D’un côté BFMTV, de l’autre, pas de télé
Il y a, d’une part, des gens révoltés, avec très peu d’identité, de structuration politique, comme le diraient les sociologues, et de l’autre, des artistes à l’identité politique clairement affirmée, armés de références culturelles et artistiques qui ont cimenté leur être social. Et l’on voudrait que, d’un coup de baguette magique, les uns et les autres puissent se parler sans obstacle ? Quelle drôle d’idée. Et l’on voudrait que la voix des seconds vienne seconder les premiers ? Quelle très drôle d’idée.

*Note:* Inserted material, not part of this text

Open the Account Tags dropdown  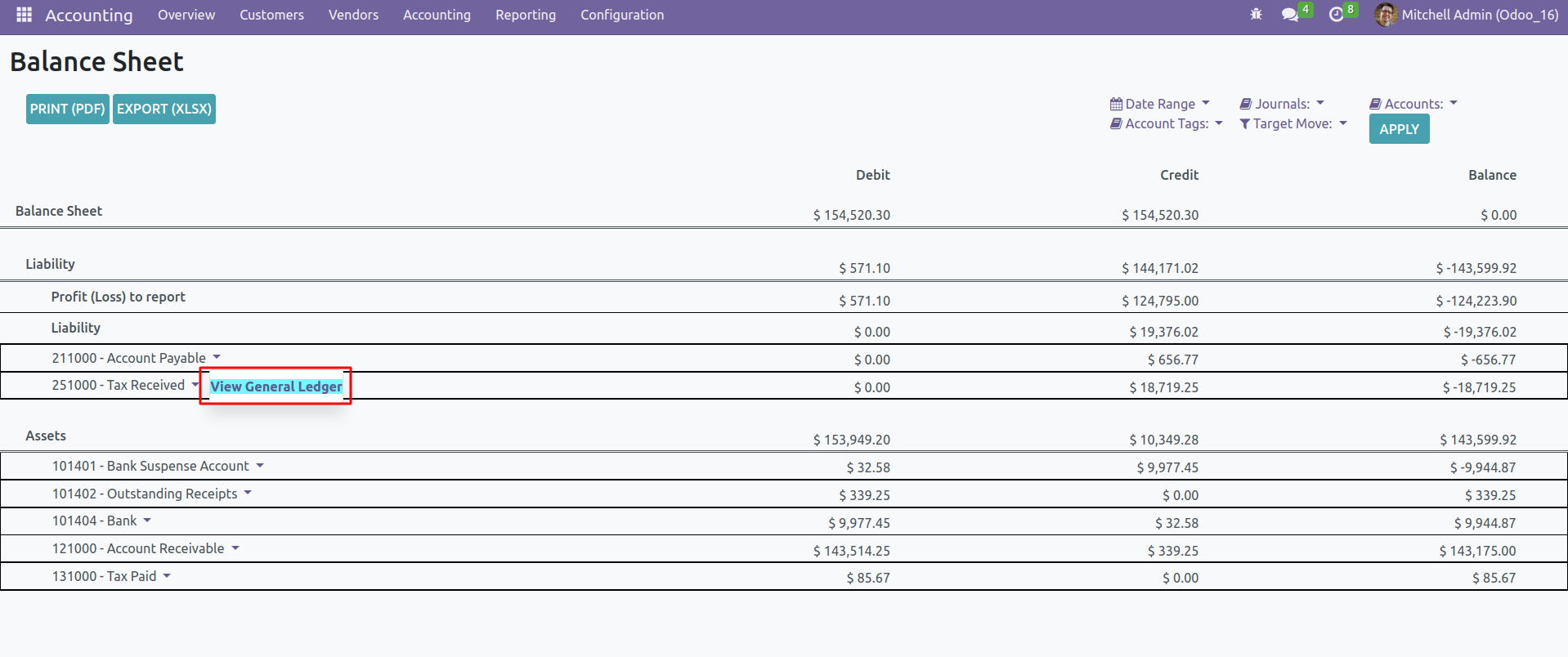1219,123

« Il y a un certain nombrilisme à penser que le « monde culturel » devrait s’exprimer en tant que tel dans une révolte qui a justement commencé par abattre les références corporatistes, et rend chacune et chacun à un certain anonymat de la lutte ».
Mitia Fedotenko, danseur, chorégraphe, directeur de la compagnie AutreMiNa
Un théâtre en train de rater l’occasion de redevenir populaire ?
Il y a un certain nombrilisme à penser que le « monde culturel » devrait s’exprimer en tant que tel et se positionner en tant qu’artistes dans une révolte qui a justement commencé par abattre les références corporatistes, et rend chacune et chacun à un certain anonymat de la lutte. C’est, peut-être d’ailleurs, la clé de compréhension de ce mouvement : il demande d’accepter d’effacer un part de son identité pour s’y agréger. C’est, pour le moment, l’un de ses principaux gages de longévité. Et nul ne sait encore comment il continuera à s’organiser. Les voies de la convergence en sont encore à se chercher.A la Une : l’oeuvre de street-art la plus célèbre du moment sur les Gilets jaunes, la fresque de PBOY, de son vrai nom Pascal Boyart, dans le 19è arrondissement de Paris.